Para Ester Sabino, é preciso buscar evidências que apontem o impacto dessas infecções nos receptores para, então, avaliar se é preciso introduzir novos testes no sangue dos doadores.

“Há várias infecções que podem ser transmitidas nas transfusões, mas que hoje não são testadas porque o impacto no paciente não é tão significativo e os custos são altos”, explica a médica.

Segundo ela, testes moleculares para detectar zika no sangue doado poderiam se justificar para grupos específicos, como gestantes que vão receber transfusões —já que a infecção pode causar microcefalia nos bebês.

Porém, na opinião de Dante Langhi, coordenador da Hemorrede do Estado de São Paulo, priorizar somente as grávidas pode gerar um debate ético. “A segurança na transfusão tem que ser para todo mundo”, afirma.

Não há, hoje, testes de diagnóstico da infecção pelo vírus zika que sejam registrados ou adequados para a triagem laboratorial de doadores de sangue, segundo Dimas Tadeu Covas, presidente da ABHH (Associação Brasileira de Hematologia, Hemoterapia e Terapia Celular).

Covas afirma que, até o momento, não existem evidências na literatura científica que justifiquem a adoção de novos testes laboratoriais nos bancos de sangue para o diagnóstico das arbovirores.

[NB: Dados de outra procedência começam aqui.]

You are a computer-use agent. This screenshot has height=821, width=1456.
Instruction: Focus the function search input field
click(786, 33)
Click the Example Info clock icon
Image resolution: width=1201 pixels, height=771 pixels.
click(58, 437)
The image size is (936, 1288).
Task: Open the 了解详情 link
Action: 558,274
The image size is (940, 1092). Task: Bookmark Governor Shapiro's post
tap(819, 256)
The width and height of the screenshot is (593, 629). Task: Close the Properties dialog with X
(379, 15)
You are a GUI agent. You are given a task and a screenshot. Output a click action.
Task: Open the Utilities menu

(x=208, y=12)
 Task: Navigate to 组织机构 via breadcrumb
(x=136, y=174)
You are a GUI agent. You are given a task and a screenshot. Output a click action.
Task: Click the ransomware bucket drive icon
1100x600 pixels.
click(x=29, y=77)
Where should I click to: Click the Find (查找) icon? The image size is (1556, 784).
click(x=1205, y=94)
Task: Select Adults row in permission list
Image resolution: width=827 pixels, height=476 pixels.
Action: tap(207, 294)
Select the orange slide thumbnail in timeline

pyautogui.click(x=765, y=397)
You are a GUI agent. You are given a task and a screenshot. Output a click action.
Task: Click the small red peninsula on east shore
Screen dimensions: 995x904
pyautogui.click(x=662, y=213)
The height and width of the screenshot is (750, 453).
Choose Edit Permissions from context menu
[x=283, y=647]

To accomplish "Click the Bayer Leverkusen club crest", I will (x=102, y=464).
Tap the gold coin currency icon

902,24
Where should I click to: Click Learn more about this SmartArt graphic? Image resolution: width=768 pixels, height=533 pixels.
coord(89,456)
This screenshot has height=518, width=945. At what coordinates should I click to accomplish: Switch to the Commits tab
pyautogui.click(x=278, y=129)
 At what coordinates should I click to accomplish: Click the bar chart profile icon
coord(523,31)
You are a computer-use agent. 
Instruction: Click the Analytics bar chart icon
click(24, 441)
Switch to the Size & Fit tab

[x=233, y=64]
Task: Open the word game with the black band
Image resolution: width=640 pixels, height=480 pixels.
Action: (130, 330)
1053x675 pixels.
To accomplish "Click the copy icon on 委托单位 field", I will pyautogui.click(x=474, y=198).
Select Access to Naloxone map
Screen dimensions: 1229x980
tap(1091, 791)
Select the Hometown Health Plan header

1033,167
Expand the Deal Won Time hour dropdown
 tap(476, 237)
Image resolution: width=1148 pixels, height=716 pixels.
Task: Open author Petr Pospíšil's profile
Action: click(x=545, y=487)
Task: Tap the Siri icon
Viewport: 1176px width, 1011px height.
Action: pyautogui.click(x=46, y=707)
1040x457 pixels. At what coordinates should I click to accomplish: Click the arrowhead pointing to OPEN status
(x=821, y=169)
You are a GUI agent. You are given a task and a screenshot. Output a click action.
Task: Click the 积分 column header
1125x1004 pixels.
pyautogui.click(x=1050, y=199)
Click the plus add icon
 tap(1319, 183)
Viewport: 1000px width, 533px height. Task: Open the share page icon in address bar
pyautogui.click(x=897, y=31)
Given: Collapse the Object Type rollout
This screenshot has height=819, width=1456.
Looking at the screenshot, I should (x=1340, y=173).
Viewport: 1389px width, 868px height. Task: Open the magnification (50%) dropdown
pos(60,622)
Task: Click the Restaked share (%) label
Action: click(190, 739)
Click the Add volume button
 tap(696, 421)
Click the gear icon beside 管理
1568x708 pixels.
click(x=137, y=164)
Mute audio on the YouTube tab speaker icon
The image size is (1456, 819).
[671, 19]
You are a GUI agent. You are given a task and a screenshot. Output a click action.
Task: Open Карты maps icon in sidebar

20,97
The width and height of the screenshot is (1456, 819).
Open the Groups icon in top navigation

“A transmissão [dos vírus da dengue, zika e chikungunya] pode estar ocorrendo, mas é um evento raro. A prioridade agora são estudos que elucidem o real risco do desenvolvimento de doenças, o que ainda não sabemos.”

Kit de irradiação

Além do aumento no rigor da triagem de doadores de sangue, está em discussão no país a implantação de um sistema que inativa o vírus da zika ou de qualquer outro patógeno presente no sangue.

Uma tecnologia, aprovada pela Anvisa (Agência Nacional de Vigilância Sanitária), consiste num kit de irradiação de raios UV-A, capaz de anular diversos vírus e bactérias.

Segundo o HemoRio (Instituto Estadual de Hematologia do Rio de Janeiro), ela começa a ser implantada no país no segundo semestre deste ano. O sistema já é usado em países como França, Holanda, Suiça, Bélgica, Espanha, México e Chile.

Mas a tecnologia tem limitações, segundo Dimas Tadeu Covas, presidente da ABHH. Além de cara, ela só pode ser usada nas plaquetas e no plasma, deixando de fora as hemácias, que são as mais usadas nos bancos de sangue. Para ele, a adoção dessa tecnologia não se justifica.

“Pode dar uma sensação de segurança para a população, mas essa segurança é parcial, já que a inativação só se aplica a uma parte do sangue doado”, diz Dante Langhi, da Hemorrede do Estado de São Paulo.
As hemácias (glóbulos vermelhos) são usadas em casos de anemia, cirurgias ou pessoas que perdem muito sangue em acidente.

Para que a irradiação UV-A seja eficaz, é preciso uma baixa densidade do sangue. A plaqueta e o plasma são amarelos e transparentes, então os raios penetram bem. Já no concentrado de hemácias a cor é densa, e o UV não penetra.